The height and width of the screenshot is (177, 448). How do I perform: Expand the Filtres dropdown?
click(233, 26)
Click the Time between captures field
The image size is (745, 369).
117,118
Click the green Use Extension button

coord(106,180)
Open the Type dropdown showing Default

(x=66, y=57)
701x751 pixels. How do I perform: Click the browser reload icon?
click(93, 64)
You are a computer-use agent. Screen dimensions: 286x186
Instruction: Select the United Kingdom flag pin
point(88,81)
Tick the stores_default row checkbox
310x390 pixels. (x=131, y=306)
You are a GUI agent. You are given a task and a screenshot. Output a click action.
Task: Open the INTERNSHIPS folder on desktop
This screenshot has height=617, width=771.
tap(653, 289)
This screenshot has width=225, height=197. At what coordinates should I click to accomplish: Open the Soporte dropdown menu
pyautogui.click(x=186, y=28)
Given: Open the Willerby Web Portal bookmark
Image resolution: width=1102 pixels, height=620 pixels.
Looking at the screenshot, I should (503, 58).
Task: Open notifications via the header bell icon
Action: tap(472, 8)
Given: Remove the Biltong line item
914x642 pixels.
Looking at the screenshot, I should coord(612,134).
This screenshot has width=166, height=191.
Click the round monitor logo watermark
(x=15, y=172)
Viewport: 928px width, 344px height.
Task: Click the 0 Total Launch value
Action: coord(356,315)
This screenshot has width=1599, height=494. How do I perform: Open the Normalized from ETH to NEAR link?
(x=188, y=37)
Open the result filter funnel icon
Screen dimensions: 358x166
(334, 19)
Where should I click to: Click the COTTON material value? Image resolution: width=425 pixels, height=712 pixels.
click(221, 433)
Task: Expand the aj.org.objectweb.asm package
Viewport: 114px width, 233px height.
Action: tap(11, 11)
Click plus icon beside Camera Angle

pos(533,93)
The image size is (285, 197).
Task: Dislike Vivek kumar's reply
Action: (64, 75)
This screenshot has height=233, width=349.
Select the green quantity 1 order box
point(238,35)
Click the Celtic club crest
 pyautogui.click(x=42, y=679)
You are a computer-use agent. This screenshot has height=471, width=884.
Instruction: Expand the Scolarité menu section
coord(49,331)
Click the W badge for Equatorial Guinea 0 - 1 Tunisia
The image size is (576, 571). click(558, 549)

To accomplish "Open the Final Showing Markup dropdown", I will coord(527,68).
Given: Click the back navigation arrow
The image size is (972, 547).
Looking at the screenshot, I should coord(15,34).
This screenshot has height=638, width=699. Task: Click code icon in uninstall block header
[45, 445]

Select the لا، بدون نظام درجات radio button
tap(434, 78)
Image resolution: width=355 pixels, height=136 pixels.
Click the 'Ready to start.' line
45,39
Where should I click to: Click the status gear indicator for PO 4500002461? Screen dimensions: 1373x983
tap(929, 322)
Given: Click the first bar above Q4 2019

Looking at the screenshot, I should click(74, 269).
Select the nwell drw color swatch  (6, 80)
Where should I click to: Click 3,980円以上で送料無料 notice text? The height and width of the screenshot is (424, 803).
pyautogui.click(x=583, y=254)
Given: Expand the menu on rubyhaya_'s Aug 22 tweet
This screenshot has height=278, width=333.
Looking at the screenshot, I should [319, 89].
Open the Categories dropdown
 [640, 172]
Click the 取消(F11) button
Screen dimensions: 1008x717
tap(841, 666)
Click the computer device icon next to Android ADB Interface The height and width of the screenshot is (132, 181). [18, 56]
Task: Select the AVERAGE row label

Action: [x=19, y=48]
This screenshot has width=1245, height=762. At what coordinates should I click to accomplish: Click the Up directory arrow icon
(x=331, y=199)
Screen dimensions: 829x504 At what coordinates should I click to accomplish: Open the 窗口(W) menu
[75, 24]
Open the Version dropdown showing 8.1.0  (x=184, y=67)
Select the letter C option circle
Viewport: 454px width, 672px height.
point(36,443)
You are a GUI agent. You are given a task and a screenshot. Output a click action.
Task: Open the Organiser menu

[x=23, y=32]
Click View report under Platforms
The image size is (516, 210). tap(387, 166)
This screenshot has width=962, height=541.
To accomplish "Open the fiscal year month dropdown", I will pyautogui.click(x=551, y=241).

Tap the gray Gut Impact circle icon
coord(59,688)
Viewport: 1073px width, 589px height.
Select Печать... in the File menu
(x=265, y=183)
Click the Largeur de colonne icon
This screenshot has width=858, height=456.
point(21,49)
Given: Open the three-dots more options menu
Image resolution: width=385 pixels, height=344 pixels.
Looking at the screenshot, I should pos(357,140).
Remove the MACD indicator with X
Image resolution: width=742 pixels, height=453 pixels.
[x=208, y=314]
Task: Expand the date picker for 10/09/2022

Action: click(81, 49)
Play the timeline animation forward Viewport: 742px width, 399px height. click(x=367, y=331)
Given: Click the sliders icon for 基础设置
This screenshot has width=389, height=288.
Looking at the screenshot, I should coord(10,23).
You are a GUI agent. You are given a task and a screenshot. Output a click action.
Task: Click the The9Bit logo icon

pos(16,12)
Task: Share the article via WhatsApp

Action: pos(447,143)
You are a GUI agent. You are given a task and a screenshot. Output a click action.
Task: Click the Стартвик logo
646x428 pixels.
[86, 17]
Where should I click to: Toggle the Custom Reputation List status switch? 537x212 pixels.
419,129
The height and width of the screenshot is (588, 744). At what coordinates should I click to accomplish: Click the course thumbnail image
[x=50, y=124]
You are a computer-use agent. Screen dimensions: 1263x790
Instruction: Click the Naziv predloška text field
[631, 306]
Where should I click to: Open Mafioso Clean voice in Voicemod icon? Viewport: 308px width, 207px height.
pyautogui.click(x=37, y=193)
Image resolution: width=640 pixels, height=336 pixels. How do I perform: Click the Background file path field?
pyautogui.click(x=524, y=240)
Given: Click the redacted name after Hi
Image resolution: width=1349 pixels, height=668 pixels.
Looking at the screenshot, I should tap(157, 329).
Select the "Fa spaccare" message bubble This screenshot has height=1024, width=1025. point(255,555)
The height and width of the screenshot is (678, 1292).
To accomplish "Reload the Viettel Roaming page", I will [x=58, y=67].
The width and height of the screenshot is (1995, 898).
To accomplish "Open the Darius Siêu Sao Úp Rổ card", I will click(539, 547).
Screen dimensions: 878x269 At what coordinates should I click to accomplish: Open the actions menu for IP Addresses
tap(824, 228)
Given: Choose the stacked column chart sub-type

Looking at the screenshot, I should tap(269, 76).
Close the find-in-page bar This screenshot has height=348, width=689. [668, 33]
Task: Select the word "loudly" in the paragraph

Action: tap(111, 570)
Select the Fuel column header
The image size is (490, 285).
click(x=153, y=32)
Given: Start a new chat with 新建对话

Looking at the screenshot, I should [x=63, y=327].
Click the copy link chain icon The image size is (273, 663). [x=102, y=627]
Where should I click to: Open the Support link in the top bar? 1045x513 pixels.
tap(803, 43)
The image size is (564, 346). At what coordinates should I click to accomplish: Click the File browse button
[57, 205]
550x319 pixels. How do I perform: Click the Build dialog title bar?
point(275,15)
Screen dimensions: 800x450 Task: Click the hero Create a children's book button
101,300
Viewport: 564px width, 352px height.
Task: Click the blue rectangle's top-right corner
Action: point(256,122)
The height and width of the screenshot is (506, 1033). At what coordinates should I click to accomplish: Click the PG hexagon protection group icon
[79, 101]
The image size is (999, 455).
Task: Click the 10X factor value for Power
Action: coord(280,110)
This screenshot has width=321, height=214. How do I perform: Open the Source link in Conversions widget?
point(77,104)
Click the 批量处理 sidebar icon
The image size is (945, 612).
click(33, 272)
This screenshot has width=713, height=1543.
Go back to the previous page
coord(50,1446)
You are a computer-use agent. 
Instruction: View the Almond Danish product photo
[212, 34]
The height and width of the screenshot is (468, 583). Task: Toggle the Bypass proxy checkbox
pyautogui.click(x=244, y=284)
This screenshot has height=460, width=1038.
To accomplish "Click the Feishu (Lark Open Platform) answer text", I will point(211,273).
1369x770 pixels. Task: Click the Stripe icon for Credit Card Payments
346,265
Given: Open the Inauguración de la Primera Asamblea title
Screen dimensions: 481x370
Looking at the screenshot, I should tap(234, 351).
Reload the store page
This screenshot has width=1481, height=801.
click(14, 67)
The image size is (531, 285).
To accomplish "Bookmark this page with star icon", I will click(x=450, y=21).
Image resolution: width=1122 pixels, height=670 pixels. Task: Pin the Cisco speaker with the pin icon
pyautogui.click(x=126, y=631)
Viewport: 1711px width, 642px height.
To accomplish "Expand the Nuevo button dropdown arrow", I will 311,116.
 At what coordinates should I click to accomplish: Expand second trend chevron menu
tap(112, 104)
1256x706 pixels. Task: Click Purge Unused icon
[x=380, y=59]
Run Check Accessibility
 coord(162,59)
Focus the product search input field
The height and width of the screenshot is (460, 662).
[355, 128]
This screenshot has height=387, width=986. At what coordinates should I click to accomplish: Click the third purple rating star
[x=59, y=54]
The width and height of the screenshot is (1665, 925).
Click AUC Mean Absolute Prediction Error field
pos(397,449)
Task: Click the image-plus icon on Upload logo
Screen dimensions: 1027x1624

□ □ □ □ □ □ □

• [EXERCISE AIM]: Extract all lines from the data in which "computer" is found.

• [OUTPUT OF THE EXERCISE]:
You are a computer-use agent. Screen dimensions: 286x186
You are a computer-use agent. This screenshot has height=471, width=884.
Click the computer device icon next to Android ADB Interface The height and width of the screenshot is (132, 181). [18, 56]
You are a computer-use agent. Screen dimensions: 1263x790
You are a computer-use agent. 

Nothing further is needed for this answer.